BALI (Pertamanews.id) – Pengembangan penyelidikan mengenai dugaan penyalahgunaan fasilitas Fast Track di Terminal Internasional Bandara I Gusti Ngurah Rai sedang berlangsung. Tim Penyidik Tindak Pidana Khusus Kejaksaan Tinggi Bali berhasil mengumpulkan minimal dua alat bukti, termasuk keterangan saksi-saksi, surat-surat, barang bukti, dan petunjuk yang cukup kuat. Berdasarkan temuan tersebut, saudara HS, yang menjabat sebagai Kepala Seksi Pemeriksaan I Kantor Imigrasi Kelas I Khusus TPI Ngurah Rai, ditetapkan sebagai tersangka. Hal ini disampaikan melalui rilis tertulis oleh Kepala Seksi Penerangan Hukum, Putu Bagus Eka Sabana, Rabu (15/11)
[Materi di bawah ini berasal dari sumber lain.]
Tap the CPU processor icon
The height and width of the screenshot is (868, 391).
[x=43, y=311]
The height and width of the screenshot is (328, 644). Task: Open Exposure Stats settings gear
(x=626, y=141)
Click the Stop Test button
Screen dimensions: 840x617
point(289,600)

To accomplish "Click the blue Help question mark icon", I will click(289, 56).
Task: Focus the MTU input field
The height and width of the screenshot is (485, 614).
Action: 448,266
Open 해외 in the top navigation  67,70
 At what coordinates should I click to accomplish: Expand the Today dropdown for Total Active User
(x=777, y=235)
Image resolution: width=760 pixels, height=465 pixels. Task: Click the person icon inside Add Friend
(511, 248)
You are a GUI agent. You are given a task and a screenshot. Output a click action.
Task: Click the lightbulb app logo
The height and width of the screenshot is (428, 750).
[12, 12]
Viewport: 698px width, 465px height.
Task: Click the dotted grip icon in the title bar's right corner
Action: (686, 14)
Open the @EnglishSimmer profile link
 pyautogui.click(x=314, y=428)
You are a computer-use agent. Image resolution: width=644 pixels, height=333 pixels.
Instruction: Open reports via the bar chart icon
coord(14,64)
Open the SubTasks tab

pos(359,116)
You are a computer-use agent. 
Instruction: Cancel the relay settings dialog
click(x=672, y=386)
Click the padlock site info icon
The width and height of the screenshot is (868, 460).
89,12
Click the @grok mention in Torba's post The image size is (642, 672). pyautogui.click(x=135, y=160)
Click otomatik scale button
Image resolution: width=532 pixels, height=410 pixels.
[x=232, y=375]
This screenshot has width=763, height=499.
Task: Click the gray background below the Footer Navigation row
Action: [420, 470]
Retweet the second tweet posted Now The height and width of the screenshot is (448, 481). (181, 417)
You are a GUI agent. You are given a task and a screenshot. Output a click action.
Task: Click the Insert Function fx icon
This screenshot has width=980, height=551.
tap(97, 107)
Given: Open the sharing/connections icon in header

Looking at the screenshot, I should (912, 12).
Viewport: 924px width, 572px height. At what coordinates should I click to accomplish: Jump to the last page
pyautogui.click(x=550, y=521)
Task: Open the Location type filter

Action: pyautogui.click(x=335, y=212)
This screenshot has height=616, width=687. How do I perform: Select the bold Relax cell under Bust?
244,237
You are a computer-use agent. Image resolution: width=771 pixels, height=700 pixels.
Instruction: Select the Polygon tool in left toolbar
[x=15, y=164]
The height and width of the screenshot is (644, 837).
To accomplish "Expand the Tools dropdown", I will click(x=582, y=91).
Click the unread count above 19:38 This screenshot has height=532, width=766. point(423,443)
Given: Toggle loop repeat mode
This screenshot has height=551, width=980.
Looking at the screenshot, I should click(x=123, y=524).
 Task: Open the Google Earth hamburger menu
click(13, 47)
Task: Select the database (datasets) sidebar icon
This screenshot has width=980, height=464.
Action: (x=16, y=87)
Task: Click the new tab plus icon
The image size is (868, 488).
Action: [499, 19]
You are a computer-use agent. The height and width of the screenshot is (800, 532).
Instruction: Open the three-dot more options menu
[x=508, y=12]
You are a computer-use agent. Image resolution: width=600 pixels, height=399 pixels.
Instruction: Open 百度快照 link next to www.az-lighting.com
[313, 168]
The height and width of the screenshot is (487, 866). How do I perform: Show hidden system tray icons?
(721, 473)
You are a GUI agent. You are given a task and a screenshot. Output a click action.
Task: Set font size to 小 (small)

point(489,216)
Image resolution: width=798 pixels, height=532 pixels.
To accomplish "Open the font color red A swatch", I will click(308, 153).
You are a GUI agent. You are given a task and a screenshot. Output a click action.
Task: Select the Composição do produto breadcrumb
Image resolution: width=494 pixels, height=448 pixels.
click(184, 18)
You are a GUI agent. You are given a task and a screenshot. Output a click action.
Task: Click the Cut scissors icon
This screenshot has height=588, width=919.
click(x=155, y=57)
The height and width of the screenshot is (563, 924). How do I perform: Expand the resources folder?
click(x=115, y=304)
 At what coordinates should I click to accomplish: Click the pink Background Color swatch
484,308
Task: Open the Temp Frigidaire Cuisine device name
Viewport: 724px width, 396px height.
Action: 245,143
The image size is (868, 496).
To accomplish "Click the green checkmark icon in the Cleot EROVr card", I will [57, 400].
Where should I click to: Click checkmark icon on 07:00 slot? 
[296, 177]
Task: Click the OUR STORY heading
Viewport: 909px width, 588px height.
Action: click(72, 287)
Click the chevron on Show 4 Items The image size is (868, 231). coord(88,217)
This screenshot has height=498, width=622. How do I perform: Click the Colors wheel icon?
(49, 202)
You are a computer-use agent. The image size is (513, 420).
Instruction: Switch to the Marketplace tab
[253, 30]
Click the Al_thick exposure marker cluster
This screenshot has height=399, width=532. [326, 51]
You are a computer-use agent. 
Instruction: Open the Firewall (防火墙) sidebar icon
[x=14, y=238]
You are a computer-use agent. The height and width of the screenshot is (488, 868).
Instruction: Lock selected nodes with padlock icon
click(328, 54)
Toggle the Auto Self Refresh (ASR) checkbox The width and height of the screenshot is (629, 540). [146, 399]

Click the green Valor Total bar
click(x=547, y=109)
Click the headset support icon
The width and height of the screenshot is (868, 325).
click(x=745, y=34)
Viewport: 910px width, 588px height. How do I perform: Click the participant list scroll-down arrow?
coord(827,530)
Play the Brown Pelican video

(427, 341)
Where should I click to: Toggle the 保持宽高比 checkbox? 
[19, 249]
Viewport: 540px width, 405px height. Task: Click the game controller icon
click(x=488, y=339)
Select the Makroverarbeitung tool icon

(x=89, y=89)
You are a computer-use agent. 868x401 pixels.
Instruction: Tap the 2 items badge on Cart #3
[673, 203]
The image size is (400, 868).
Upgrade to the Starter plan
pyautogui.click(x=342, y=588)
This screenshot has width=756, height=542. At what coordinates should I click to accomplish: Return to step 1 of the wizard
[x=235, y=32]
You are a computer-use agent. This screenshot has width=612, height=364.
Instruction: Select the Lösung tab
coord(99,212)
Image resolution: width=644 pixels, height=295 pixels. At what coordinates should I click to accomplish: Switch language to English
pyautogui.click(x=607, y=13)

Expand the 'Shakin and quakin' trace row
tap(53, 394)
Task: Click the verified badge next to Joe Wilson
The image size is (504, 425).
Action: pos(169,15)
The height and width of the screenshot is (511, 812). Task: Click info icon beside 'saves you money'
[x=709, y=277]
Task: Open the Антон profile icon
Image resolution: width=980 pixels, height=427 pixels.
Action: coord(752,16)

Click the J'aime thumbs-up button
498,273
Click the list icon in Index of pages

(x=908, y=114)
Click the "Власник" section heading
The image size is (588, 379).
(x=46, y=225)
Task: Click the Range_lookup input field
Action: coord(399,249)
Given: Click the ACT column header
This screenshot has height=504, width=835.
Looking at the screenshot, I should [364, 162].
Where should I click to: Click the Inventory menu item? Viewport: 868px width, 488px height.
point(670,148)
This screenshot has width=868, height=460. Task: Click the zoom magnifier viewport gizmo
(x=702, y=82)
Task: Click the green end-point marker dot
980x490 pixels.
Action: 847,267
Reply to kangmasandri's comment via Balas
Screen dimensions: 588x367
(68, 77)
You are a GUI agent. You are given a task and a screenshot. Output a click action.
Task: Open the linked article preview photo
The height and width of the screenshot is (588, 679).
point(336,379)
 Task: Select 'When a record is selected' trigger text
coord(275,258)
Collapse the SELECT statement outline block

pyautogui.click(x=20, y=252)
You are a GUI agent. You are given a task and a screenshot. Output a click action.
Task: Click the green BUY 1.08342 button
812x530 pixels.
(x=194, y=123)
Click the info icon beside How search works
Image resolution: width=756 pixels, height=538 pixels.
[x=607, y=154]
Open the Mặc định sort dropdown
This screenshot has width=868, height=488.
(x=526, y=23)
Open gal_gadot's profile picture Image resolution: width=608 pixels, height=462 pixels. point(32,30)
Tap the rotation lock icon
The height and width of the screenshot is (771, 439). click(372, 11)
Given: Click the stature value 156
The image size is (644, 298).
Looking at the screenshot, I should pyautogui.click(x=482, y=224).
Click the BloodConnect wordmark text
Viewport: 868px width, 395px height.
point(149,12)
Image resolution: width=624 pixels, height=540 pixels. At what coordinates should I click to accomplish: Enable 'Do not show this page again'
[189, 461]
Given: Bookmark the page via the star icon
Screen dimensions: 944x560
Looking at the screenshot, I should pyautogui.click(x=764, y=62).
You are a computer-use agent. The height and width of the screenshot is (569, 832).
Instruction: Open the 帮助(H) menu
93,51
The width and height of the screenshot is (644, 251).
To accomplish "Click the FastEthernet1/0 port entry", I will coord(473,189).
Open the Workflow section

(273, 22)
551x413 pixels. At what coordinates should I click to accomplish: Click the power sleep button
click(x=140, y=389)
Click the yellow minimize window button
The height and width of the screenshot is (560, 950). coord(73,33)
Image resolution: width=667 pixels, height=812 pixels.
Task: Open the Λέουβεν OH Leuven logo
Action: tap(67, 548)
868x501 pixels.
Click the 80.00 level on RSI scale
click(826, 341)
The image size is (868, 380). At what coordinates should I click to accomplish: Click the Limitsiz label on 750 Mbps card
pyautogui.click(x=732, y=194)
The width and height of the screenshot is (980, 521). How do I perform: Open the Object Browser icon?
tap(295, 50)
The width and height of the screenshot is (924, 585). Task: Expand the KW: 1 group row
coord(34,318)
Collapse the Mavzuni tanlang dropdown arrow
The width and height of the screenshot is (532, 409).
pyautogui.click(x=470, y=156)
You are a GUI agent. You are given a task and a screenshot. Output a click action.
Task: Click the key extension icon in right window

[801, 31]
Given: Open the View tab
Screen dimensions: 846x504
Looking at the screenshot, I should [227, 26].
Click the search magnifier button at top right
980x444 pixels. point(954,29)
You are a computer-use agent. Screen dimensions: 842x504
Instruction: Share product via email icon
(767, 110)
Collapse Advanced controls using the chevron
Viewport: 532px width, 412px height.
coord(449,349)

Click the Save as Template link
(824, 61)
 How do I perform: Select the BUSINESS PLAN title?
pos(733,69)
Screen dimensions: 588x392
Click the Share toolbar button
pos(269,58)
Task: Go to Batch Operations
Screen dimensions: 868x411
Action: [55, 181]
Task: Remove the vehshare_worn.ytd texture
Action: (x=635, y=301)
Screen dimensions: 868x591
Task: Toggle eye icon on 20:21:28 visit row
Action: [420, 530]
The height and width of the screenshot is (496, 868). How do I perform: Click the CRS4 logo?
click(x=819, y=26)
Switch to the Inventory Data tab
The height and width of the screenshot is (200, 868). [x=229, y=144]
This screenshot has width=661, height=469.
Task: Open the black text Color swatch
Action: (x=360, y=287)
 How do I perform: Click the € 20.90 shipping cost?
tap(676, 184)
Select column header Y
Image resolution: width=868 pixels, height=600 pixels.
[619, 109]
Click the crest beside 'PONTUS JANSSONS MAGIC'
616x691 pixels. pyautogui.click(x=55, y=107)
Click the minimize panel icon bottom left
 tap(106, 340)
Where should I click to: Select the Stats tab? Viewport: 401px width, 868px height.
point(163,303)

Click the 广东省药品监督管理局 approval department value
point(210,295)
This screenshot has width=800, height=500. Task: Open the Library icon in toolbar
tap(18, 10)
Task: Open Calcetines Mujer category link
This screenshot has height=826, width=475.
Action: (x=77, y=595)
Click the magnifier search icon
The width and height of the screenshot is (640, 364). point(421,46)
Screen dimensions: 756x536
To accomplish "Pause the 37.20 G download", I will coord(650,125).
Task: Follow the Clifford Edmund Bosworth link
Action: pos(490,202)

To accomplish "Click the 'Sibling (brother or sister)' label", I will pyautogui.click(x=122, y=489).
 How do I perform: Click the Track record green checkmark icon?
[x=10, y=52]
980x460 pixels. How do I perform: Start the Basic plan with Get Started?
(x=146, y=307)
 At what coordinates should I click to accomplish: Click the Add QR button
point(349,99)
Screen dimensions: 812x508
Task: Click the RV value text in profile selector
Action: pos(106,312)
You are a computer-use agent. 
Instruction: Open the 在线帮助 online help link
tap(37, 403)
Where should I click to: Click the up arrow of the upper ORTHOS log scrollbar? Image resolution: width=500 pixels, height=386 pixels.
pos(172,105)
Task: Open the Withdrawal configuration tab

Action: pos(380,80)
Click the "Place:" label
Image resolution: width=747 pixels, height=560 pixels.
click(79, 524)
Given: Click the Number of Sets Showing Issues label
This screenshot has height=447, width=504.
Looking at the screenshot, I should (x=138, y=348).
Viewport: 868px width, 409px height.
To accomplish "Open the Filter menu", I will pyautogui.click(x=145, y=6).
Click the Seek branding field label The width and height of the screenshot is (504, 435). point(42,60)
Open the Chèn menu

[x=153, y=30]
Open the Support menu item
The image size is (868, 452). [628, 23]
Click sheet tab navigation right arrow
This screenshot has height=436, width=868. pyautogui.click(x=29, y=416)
“Penetapan tersangka ini dilakukan melalui surat penetapan tersangka Nomor: 1421/N.1.5/Fd.2/11/2023 tanggal 15 November 2023. Tersangka HS diduga terlibat dalam tindak pidana sebagai pegawai negeri atau penyelenggara negara yang menerima hadiah atau janji. Hal ini dilakukan padahal diketahui atau patut diduga bahwa hadiah atau janji tersebut diberikan untuk menggerakan agar melakukan atau tidak melakukan sesuatu dalam jabatannya yang bertentangan dengan kewajibannya.” ujar Putu

Tersangka dijerat dengan pasal 12 huruf a jo pasal 12 huruf b Undang-Undang Nomor 20 Tahun 2001 tentang Perubahan atas Undang-Undang Nomor 31 Tahun 1999 tentang Pemberantasan Tindak Pidana Korupsi jo Pasal 64 KUHP. Sebagai langkah tindak lanjut, Penyidik memutuskan untuk melakukan penahanan terhadap tersangka HS selama 20 hari berdasarkan surat Perintah Penahanan Nomor: 1422/N.1.5/Fd.2/11/2023 tanggal 15 November 2023, dan penahanan ini dilaksanakan di Rumah Tahanan Lapas Kerobokan Denpasar.